> **Your assignment**:
Return the full listing exactly as it is written.

> **Data to use**:
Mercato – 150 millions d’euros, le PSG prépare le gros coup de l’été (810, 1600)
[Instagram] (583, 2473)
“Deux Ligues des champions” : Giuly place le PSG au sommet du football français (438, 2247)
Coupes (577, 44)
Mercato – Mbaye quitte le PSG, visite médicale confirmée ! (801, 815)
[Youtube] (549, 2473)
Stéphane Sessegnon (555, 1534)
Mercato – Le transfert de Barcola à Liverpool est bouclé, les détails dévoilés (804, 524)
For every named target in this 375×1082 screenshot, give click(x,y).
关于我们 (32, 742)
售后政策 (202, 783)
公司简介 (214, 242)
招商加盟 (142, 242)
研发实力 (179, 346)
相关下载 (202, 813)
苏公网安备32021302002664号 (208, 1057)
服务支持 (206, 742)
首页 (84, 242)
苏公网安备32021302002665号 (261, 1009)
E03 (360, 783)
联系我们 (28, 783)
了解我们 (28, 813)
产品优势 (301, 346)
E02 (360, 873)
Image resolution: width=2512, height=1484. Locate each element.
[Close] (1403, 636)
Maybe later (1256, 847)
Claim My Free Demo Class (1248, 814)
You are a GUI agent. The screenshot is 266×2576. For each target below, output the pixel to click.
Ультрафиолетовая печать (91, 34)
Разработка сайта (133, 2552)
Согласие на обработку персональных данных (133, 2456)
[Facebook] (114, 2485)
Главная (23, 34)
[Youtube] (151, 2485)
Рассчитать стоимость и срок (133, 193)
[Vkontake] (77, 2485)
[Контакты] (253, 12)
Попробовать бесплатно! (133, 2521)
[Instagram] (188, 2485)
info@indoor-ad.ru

> **Written reply**:
Mercato – 150 millions d’euros, le PSG prépare le gros coup de l’été (810, 1600)
[Instagram] (583, 2473)
“Deux Ligues des champions” : Giuly place le PSG au sommet du football français (438, 2247)
Coupes (577, 44)
Mercato – Mbaye quitte le PSG, visite médicale confirmée ! (801, 815)
[Youtube] (549, 2473)
Stéphane Sessegnon (555, 1534)
Mercato – Le transfert de Barcola à Liverpool est bouclé, les détails dévoilés (804, 524)
For every named target in this 375×1082 screenshot, give click(x,y).
关于我们 (32, 742)
售后政策 (202, 783)
公司简介 (214, 242)
招商加盟 (142, 242)
研发实力 (179, 346)
相关下载 (202, 813)
苏公网安备32021302002664号 (208, 1057)
服务支持 (206, 742)
首页 (84, 242)
苏公网安备32021302002665号 (261, 1009)
E03 (360, 783)
联系我们 (28, 783)
了解我们 (28, 813)
产品优势 (301, 346)
E02 (360, 873)
Image resolution: width=2512, height=1484. Locate each element.
[Close] (1403, 636)
Maybe later (1256, 847)
Claim My Free Demo Class (1248, 814)
You are a GUI agent. The screenshot is 266×2576. For each target below, output the pixel to click.
Ультрафиолетовая печать (91, 34)
Разработка сайта (133, 2552)
Согласие на обработку персональных данных (133, 2456)
[Facebook] (114, 2485)
Главная (23, 34)
[Youtube] (151, 2485)
Рассчитать стоимость и срок (133, 193)
[Vkontake] (77, 2485)
[Контакты] (253, 12)
Попробовать бесплатно! (133, 2521)
[Instagram] (188, 2485)
info@indoor-ad.ru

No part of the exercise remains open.